◆ Stated goal
Copy out the material below word for word, leaving out the pictures.

◆ Data shown

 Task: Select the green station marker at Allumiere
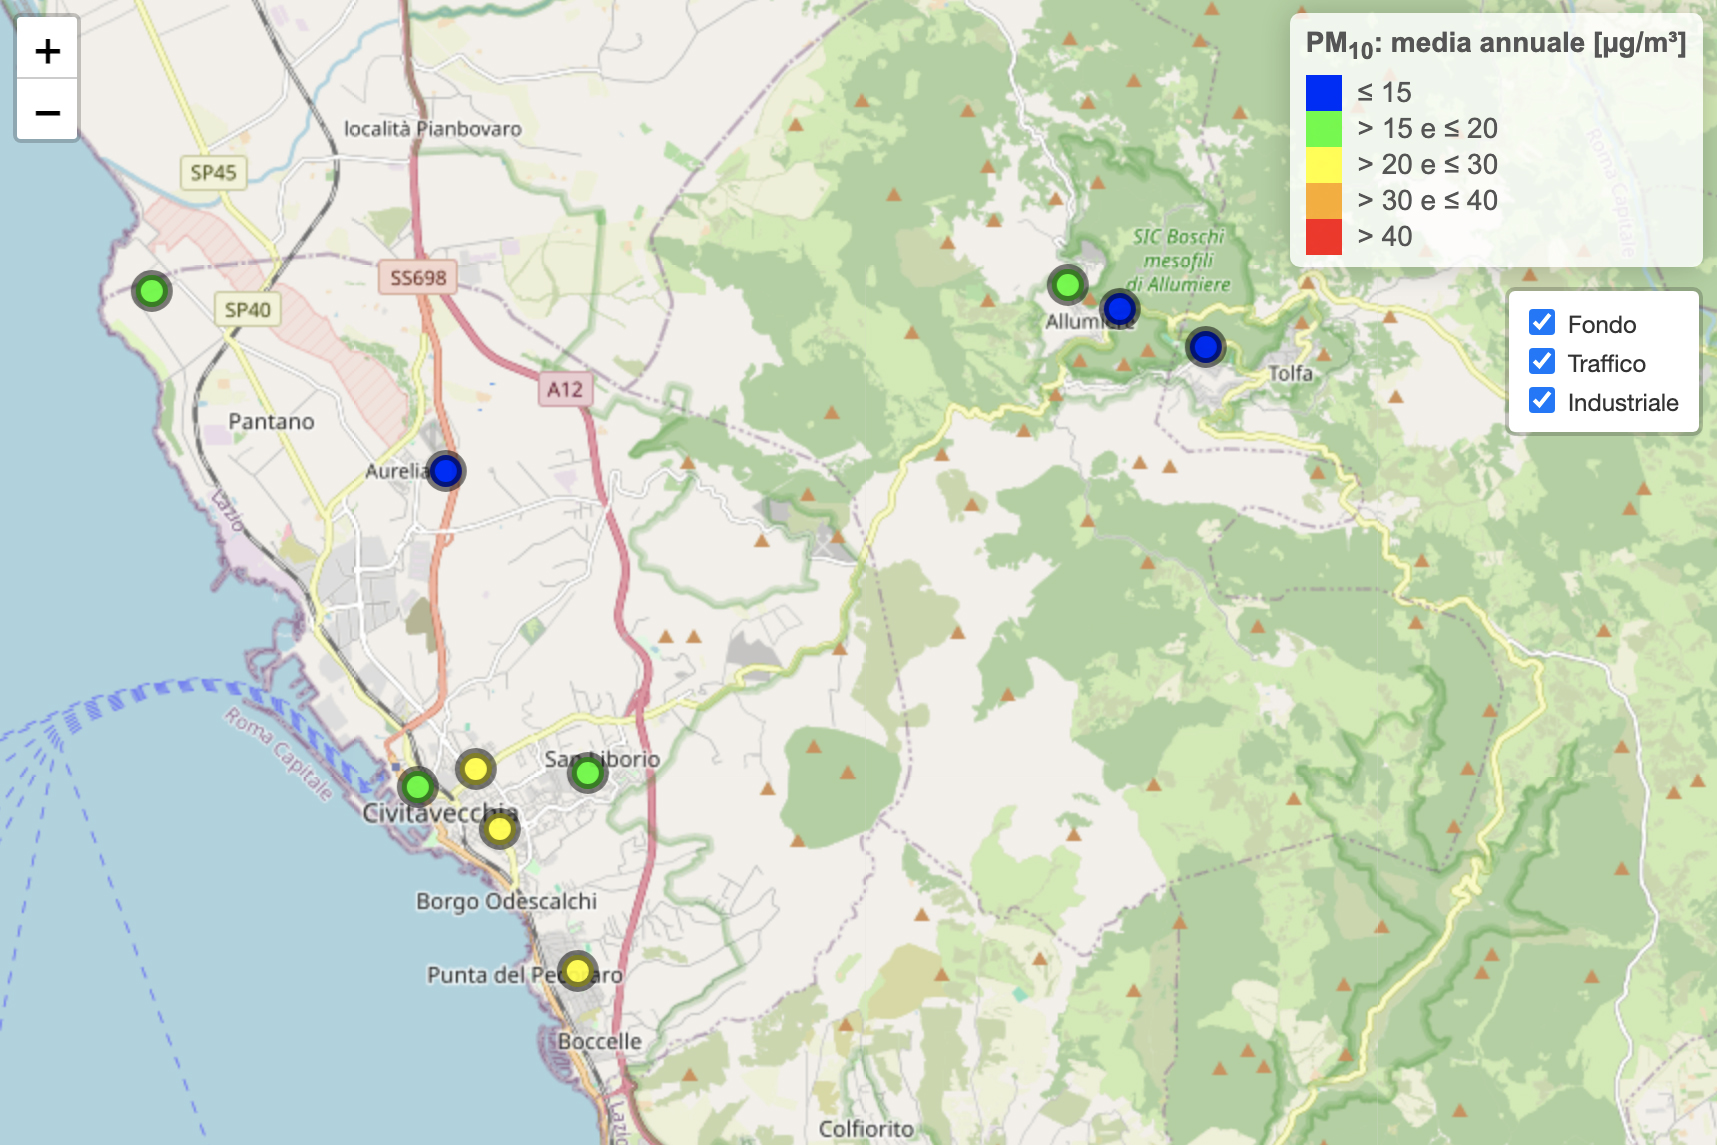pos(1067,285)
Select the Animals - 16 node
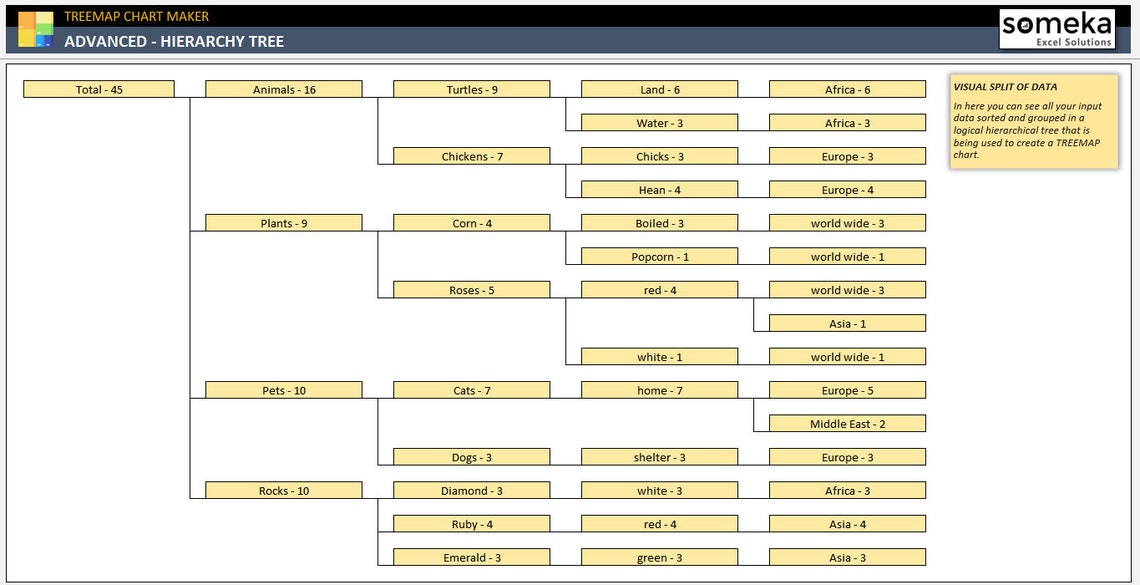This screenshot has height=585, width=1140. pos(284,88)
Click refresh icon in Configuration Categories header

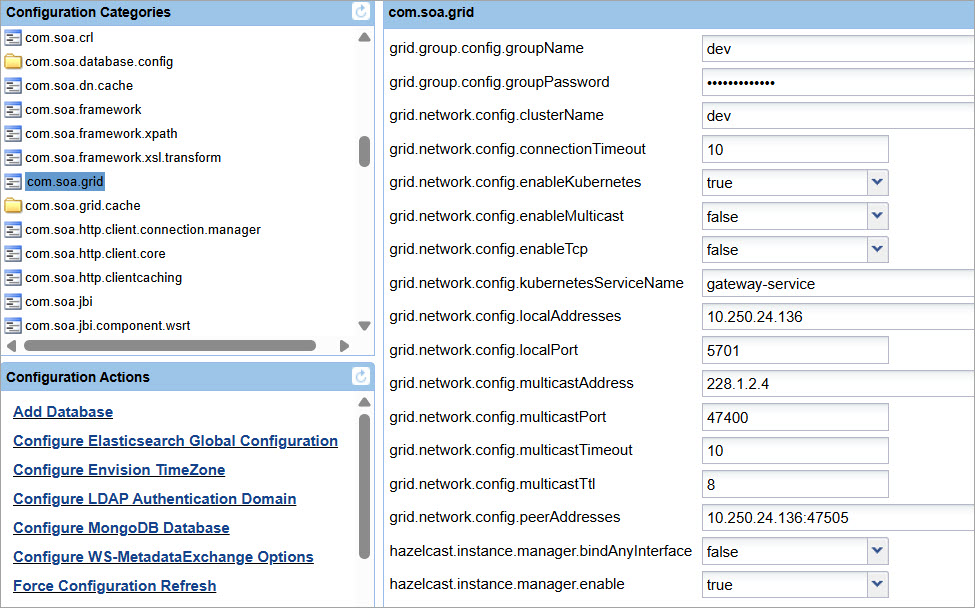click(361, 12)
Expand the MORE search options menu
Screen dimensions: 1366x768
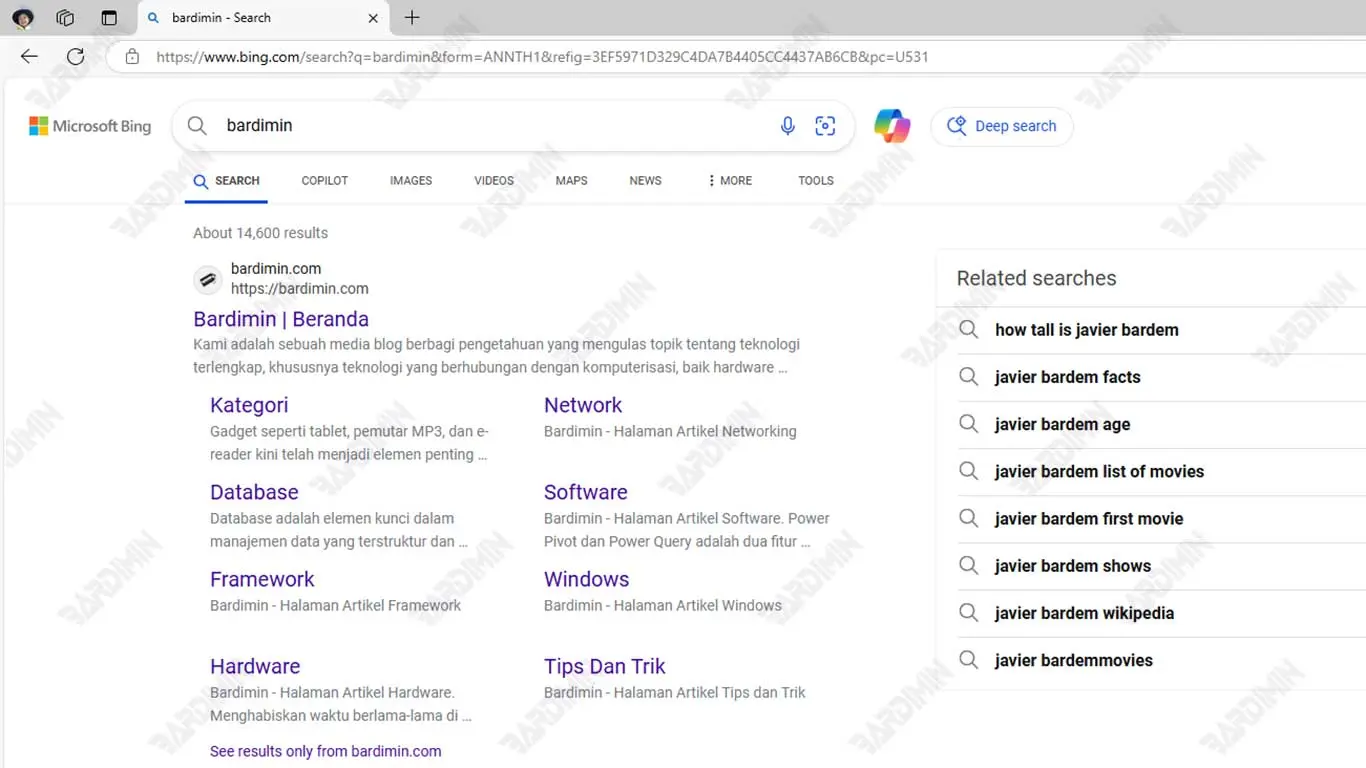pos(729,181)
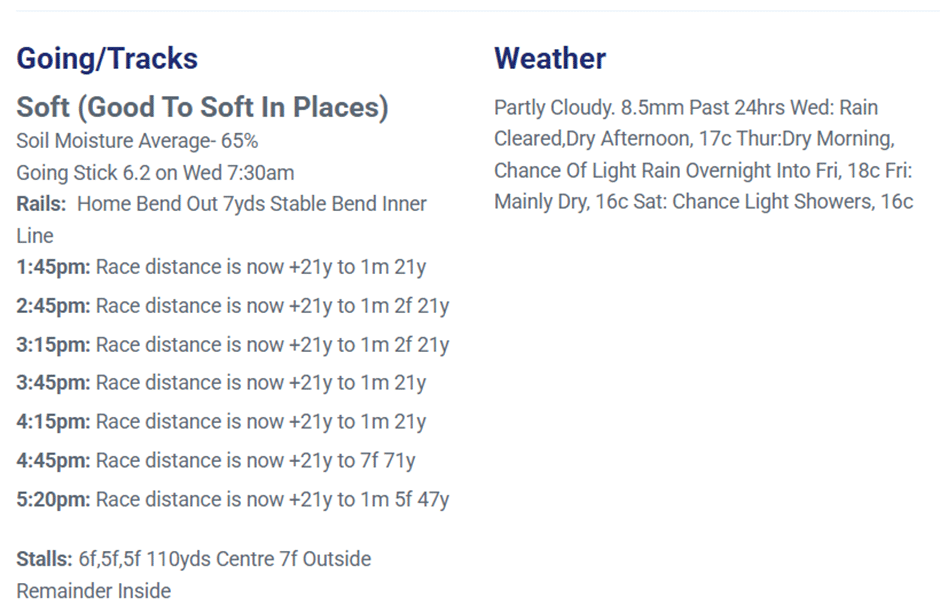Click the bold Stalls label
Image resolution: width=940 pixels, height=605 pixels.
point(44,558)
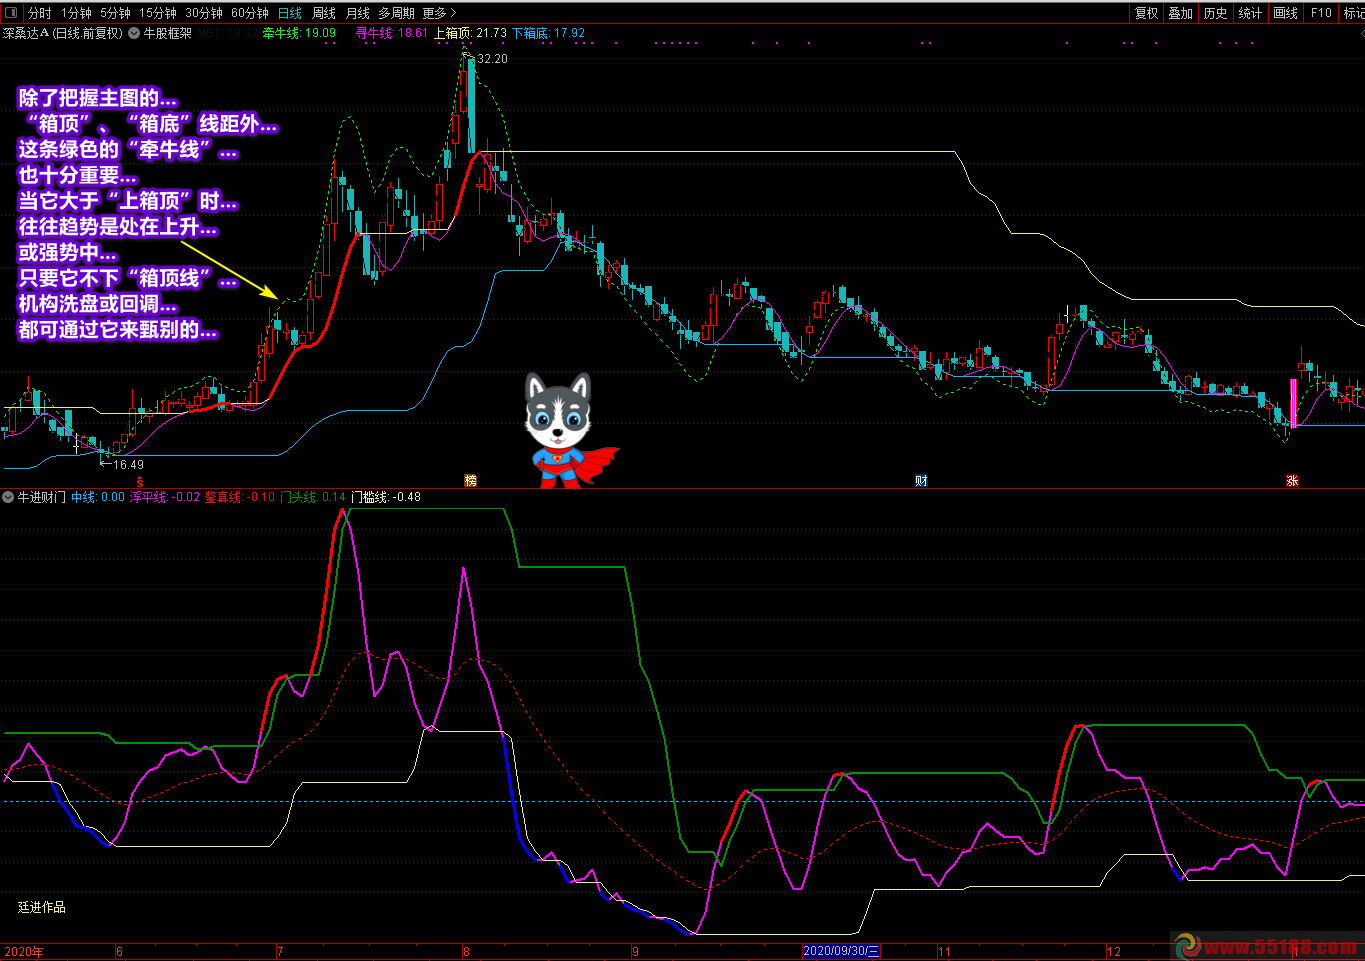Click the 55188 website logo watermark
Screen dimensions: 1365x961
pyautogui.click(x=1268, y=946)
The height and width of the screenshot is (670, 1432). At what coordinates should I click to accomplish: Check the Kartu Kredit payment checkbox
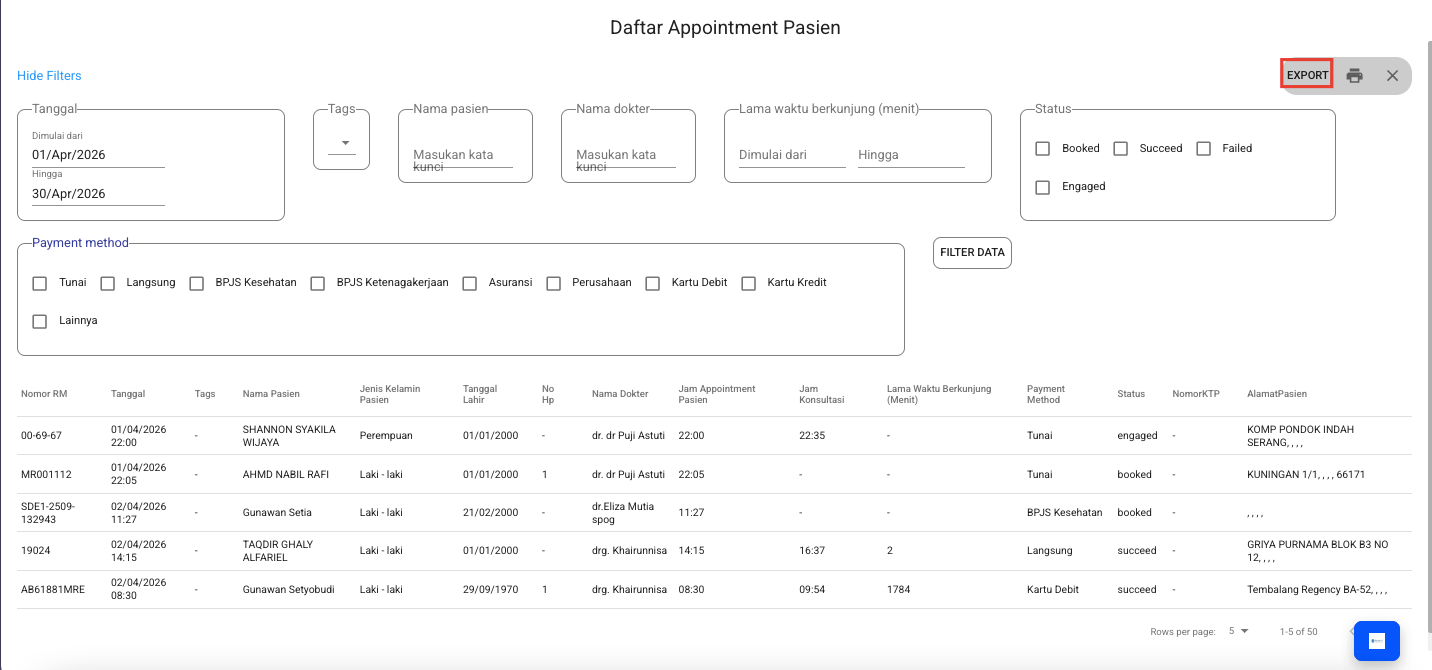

◆ Answer to this task
 Task: Select the green station marker at Allumiere
pos(1067,285)
Select the Animals - 16 node
This screenshot has height=585, width=1140. pos(284,88)
Click refresh icon in Configuration Categories header

click(361, 12)
Expand the MORE search options menu
Screen dimensions: 1366x768
pos(729,181)
Click the bold Stalls label
Image resolution: width=940 pixels, height=605 pixels.
point(44,558)
Click the 55188 website logo watermark
Screen dimensions: 1365x961
pyautogui.click(x=1268, y=946)
The height and width of the screenshot is (670, 1432). At what coordinates should I click to accomplish: Check the Kartu Kredit payment checkbox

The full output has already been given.